▶ **Try it**:
Scan the data, and whenever a line contains "agent", copy it.

▼▼▼

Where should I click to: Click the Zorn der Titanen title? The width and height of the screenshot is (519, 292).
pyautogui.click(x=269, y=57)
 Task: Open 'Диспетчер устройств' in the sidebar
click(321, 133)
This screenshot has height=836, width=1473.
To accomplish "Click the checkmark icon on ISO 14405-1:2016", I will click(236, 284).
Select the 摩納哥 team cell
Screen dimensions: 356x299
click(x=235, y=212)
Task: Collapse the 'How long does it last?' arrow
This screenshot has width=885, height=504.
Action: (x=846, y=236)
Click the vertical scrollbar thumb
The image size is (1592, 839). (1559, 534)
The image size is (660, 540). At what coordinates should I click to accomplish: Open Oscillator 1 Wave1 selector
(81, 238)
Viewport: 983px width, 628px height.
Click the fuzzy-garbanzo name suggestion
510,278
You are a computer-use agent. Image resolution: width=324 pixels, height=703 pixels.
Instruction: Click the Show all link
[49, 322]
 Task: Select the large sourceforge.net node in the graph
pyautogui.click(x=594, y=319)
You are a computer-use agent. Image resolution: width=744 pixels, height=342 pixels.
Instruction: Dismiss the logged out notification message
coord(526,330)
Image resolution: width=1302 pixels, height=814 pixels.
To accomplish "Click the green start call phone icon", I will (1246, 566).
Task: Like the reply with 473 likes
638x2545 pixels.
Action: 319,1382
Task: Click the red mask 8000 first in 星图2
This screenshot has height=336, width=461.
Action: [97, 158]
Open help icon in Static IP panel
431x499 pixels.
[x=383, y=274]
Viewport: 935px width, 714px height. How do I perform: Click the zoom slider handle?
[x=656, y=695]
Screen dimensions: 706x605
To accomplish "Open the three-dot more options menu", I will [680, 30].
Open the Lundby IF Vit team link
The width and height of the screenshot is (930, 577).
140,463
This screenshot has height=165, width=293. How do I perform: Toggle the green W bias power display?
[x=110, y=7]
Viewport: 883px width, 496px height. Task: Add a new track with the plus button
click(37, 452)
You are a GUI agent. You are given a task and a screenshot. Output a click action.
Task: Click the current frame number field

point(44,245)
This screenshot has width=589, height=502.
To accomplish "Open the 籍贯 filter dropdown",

▲▲▲

▶ **Result below**:
You are a computer-use agent. Image resolution: width=324 pixels, height=703 pixels.
You are a computer-use agent. Image resolution: width=744 pixels, height=342 pixels.
You are a GUI agent. You are given a task and a screenshot. Output a click action.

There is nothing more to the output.